Ein Blick auf die aktuelle Tabelle der Eastern Conference verdeutlicht den Ernst der Lage für Washington. Mit nun 50 Punkten aus 44 Spielen rangieren die Capitals lediglich auf Platz sieben. Zwar ist der Anschluss an die Spitze noch nicht gänzlich abgerissen, doch der Druck wächst. Ganz oben thronen die Tampa Bay Lightning und die Carolina Hurricanes mit jeweils 55 Zählern, wobei Tampa Bay aufgrund der besseren Tordifferenz von +34 die Nase vorn hat. Dicht dahinter lauern die Montréal Canadiens und die Detroit Red Wings mit 54 Punkten. Dass das Feld im Osten enorm eng beisammen liegt, zeigt auch der Blick nach unten: Die Pittsburgh Penguins und Buffalo Sabres sind mit 49 bzw. 48 Punkten in direkter Schlagdistanz zu den Capitals.
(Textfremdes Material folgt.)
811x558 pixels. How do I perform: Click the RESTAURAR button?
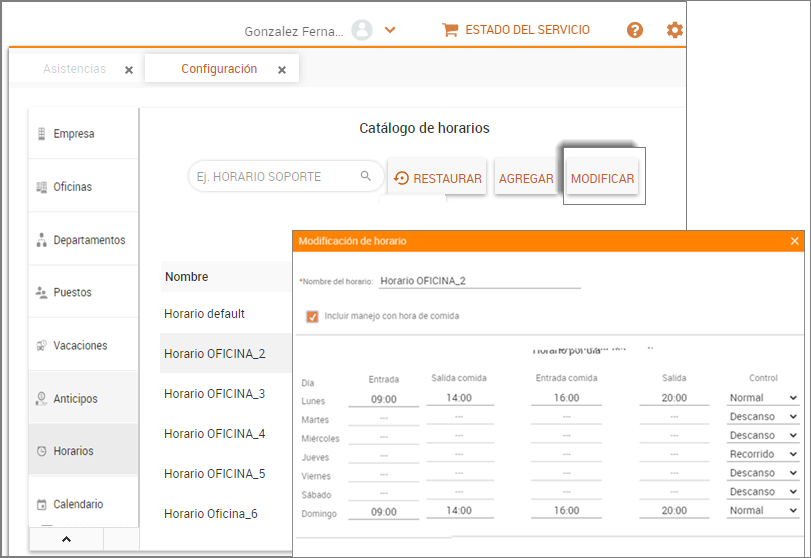(438, 178)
Jeder Ausrutscher, wie jener gegen Dallas, kann nun fatale Folgen für die Playoff-Ambitionen haben.

Dallas festigt Position im Westen

Ganz anders stellt sich die Situation für die Dallas Stars in der Western Conference dar. Durch den Sieg in Washington konnte man das Punktekonto auf 60 Zähler schrauben und den zweiten Tabellenplatz festigen. Der Vorsprung auf die drittplatzierten Minnesota Wild, die bei 58 Punkten halten, bleibt damit gewahrt. Allerdings scheint der Platz an der Sonne derzeit vergeben: Die Colorado Avalanche spielen in einer eigenen Liga. Mit beeindruckenden 69 Punkten und einer furchteinflößenden Tordifferenz von +70 dominiert Colorado den Westen fast nach Belieben.
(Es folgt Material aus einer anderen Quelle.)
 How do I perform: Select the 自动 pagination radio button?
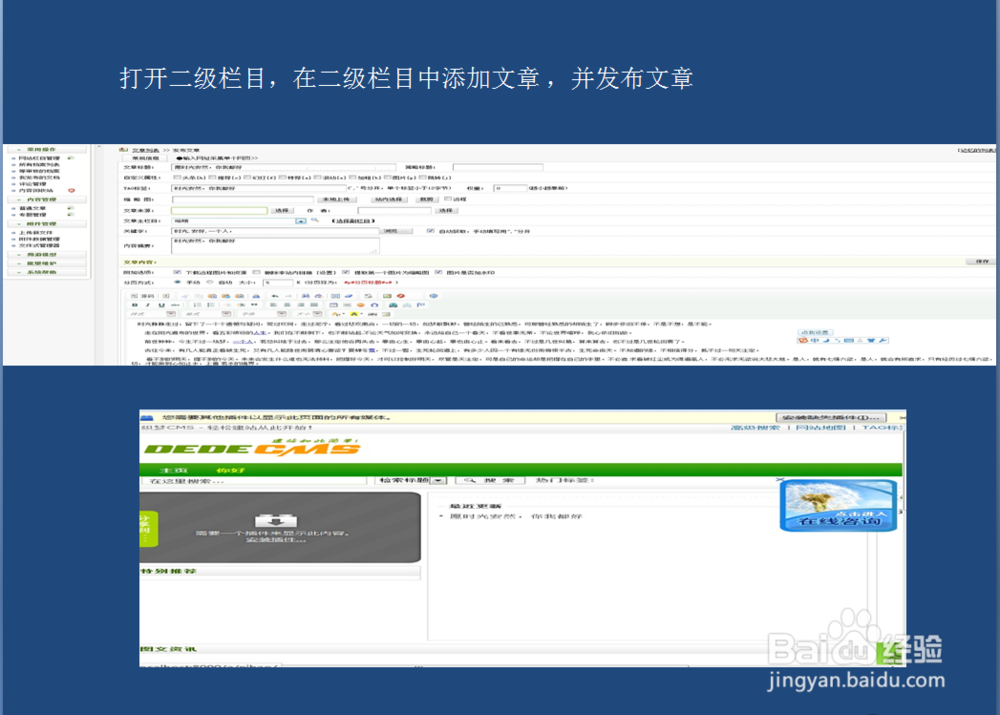(208, 281)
Für Dallas war dieser Sieg dennoch essenziell, um sich vom breiten Mittelfeld abzusetzen. Teams wie die Vegas Golden Knights oder die Edmonton Oilers stehen bei 48 Punkten und müssen eher nach unten schauen, wo Mannschaften wie Seattle und San Jose noch nicht aufgegeben haben. Am Tabellenende des Westens sieht es hingegen düster für die St. Louis Blues und die Vancouver Canucks aus, die mit 42 bzw. 37 Punkten und katastrophalen Tordifferenzen von -43 und -28 den Anschluss an die Musik weitgehend verloren haben. Das 4:1 gegen Washington war für Dallas somit mehr als nur ein Sieg – es war ein wichtiges Signal an die Konkurrenz, dass mit den Stars trotz der jüngsten Schwächephase weiterhin fest zu rechnen ist.